4. Which number in each of the following pairs is smaller?

(i) 0, -4

(ii) -3 , 12

(iii) 8, 13

(iv) – 15, -27

Solution:

(i) 0 is greater than the negative integers

So we get – 4 < 0

Therefore, – 4 is smaller.

(ii) 12 is greater than -3 on a number line

So we get

-3 < 12

Therefore, – 3 is smaller.

(iii) 13 is greater than 8 on a number line

So we get 8 < 13

Therefore, 8 is smaller.

(iv) – 15 is greater than – 27 on a number line

So we get – 27 < – 15

Therefore, – 27 is smaller.

5. Which number in each of the following pairs is larger?

(i) 3, -4

(ii) – 12, – 8

(iii) 0, 7

(iv) 12, – 18

Solution:

(i) We know that 3 is larger than – 4 on a number line

So we get 3 > – 4

Therefore, 3 is larger.

(ii) We know that – 8 is larger than – 12 on a number line

So we get – 8 > – 12

Therefore, – 8 is larger.

(iii) We know that 7 is larger than 0 on a number line

So we get 7 > 0

Therefore, 7 is larger.

(iv) We know that 12 is larger than – 18 on a number line

So we get 12 > – 18

Therefore, 12 is larger.

6. Write all integers between:

(i) – 7 and 3

(ii) – 2 and 2

(iii) – 4 and 0

(iv) 0 and 3

Solution:

(i) The integers between – 7 and 3 are

– 6, – 5, – 4, – 3, – 2, – 1, 0, 1, 2

(ii) The integers between – 2 and 2 are

-1, 0, 1.

(iii) The integers between – 4 and 0 are

-3, -2, -1

(iv) The integers between 0 and 3 are

1, 2.

7. How many integers are between?

(i) – 4 and 3

(ii) 5 and 12

(iii) – 9 and – 2

(iv) 0 and 5

Solution:

(i) The integers between – 4 and 3 are

-3, -2, -1, 0, 1, 2

Therefore, number of integers between – 4 and 3 are 6.

(ii) The integers between 5 and 12 are

6, 7, 8, 9, 10, 11

Therefore, number of integers between 5 and 12 are 6.

(iii) The integers between – 9 and – 2 are

-8, -7, -6, -5, -4, -3

Therefore, number of integers between -9 and -2 are 6.

(iv) The integers between 0 and 5 are

1, 2, 3, 4

Therefore, number of integers between 0 and 5 are 4.

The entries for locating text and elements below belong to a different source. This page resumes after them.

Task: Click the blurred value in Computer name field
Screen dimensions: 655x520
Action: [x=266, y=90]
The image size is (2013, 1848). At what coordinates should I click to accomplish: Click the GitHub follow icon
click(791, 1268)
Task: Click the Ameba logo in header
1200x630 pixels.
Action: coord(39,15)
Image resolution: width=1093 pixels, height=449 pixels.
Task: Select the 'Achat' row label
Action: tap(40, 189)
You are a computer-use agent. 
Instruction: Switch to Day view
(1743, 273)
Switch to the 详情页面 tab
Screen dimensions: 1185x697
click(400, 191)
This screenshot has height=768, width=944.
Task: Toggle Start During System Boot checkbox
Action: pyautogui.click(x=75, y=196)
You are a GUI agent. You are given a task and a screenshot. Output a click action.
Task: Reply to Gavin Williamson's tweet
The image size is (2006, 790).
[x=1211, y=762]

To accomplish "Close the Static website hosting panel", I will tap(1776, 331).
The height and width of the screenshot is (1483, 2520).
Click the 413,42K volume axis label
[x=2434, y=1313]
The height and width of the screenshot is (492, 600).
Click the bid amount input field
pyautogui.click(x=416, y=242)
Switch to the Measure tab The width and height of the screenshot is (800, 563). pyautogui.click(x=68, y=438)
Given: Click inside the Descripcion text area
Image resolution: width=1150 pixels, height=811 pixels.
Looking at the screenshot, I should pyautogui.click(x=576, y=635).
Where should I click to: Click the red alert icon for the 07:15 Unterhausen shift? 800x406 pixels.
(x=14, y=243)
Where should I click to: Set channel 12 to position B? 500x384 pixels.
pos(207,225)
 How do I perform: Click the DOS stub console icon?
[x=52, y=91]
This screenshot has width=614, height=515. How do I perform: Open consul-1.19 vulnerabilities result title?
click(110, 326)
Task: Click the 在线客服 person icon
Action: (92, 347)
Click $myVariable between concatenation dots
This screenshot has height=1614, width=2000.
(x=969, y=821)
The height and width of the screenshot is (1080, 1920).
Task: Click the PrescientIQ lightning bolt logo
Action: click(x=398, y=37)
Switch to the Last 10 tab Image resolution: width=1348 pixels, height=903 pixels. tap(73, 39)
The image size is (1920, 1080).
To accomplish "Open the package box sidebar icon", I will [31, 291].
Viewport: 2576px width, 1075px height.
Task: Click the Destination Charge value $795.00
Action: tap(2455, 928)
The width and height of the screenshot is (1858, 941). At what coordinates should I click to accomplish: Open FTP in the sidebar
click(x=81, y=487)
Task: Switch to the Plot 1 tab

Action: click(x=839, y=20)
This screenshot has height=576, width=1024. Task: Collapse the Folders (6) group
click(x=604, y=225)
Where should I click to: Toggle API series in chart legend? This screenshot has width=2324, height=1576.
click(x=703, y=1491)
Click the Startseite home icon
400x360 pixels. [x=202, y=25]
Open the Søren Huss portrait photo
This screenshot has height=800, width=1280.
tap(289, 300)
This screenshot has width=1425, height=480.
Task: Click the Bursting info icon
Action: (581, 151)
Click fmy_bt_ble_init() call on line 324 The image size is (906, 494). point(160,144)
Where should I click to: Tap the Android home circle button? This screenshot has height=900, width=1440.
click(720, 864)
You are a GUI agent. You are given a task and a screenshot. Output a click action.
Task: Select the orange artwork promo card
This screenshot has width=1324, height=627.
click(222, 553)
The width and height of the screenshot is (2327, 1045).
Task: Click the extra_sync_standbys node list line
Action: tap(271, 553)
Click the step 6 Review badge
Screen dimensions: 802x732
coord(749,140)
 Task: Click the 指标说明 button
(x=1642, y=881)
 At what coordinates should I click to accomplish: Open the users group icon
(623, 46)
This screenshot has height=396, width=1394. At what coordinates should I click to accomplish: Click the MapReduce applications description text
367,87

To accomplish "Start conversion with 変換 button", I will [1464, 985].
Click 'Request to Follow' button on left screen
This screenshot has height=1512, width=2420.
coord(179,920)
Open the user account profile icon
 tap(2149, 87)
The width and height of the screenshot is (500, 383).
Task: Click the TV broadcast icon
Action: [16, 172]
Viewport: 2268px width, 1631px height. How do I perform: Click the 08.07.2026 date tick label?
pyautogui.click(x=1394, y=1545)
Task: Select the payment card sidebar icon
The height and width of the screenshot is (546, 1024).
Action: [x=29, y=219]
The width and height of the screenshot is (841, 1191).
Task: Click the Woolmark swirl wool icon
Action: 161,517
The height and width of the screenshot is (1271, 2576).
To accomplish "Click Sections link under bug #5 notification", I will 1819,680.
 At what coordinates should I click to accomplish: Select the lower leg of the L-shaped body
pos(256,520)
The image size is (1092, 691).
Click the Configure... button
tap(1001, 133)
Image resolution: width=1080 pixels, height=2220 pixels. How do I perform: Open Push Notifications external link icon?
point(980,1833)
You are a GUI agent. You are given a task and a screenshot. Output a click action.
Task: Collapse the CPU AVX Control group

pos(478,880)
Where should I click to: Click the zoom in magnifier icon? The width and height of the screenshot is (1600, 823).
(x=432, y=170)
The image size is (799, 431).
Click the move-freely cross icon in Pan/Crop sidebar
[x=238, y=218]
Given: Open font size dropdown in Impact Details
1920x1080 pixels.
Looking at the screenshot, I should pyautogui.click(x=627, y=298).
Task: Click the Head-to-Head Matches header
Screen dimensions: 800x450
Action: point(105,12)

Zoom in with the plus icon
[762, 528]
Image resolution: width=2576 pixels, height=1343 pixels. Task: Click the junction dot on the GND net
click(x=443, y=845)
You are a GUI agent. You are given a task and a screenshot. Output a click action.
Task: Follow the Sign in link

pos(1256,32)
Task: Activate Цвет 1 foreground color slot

8. Replace * in each of the following by < or > so that the statement is true:

(i) 2 * 5

(ii) 0 * 3

(iii) 0 * – 7

(iv) – 18 * 15

(v) – 235 * – 532

(vi) – 20 * 20

Solution:

(i) 2 < 5

(ii) 0 < 3

(iii) 0 > – 7

(iv) – 18 < 15

(v) – 235 > – 532

(vi) – 20 < 20

9. Write the following integers in increasing order:

(i) – 8, 5, 0, -12, 1, -9, 15

(ii) – 106, 107, – 320, – 7, 185

Solution:

(i) – 8, 5, 0, -12, 1, -9, 15 can be written in increasing order as

– 12, – 9, – 8, 0, 1, 5, 15

(ii) – 106, 107, – 320, – 7, 185 can be written in increasing order as

-320, – 106, – 7, 107, 185.

10. Write the following integers in decreasing order:

(i) – 15, 0, -2, -9, 7, 6, -5, 8

(ii) -154, 123, -205, -89, -74

Solution:

(i) – 15, 0, -2, -9, 7, 6, -5, 8 can be written in decreasing order as

8, 7, 6, 0, -2, -5, -9, -15

(ii) -154, 123, -205, -89, -74 can be written in decreasing order as

123, – 74, – 89, – 154, – 205

11. Using the number line, write the integer which is:

(i) 2 more than 3

(ii) 5 less than 3

(iii) 4 more than – 9

Solution:

(i) 2 more than 3

In order to get the integer 2 more than 3

We draw a number line from 3 and proceed 2 units to the right to obtain 5

RD Sharma Solutions Class 6 Chapter 5 Ex 5.1 Image 2

Therefore, 2 more than 3 is 5.

(ii) 5 less than 3

In order to get the integer 5 less than 3

We draw a number line from 3 and proceed 5 units to the left to obtain – 2

RD Sharma Solutions Class 6 Chapter 5 Ex 5.1 Image 3

Therefore, 5 less than 3 is – 2.

(iii) 4 more than – 9

In order to get the integer 4 more than – 9

We draw a number line from – 9 and proceed 4 units to the right to obtain -5

RD Sharma Solutions Class 6 Chapter 5 Ex 5.1 Image 4

Therefore, 4 more than – 9 is – 5.

12. Write the absolute value of each of the following:

(i) 14

(ii) – 25

(iii) 0

(iv) – 125

(v) – 248

(vi) a – 7, if a is greater than 7

(vii) a – 7, if a – 2 is less than 7

(viii) a + 4, if a is greater than -4

(ix) a + 4 if a is less than – 4

(x) |-3|

(xi) -|-5|

(xii) |12 – 5|

Solution:

(i) The absolute value of 14 is

|14| = 14

(ii) The absolute value of – 25 is

|-25| = 25

(iii) The absolute value of 0 is

|0| = 0

(iv) The absolute value of – 125 is

|-125| = 125

(v) The absolute value of – 248 is

|-248| = 248

(vi) The absolute value of a – 7, if a is greater than 7 is

|a – 7| = a – 7 where a > 7

(vii) The absolute value of a – 7, if a – 2 is less than 7 is

|a – 7| = – (a – 7) where a – 2 < 7

(viii) The absolute value of a + 4, if a is greater than -4 is

|a + 4| = a + 4 where a > – 4

(ix) The absolute value of a + 4 if a is less than – 4 is

|a + 4| = – (a + 4) where a < -4

(x) The absolute value of |-3| is

|-3| = 3

(xi) The absolute value of -|-5| is

-|-5| = 5

(xii) The absolute value of |12 – 5| is

|12 – 5| = 7

13. (i) Write 4 negative integers less than – 10.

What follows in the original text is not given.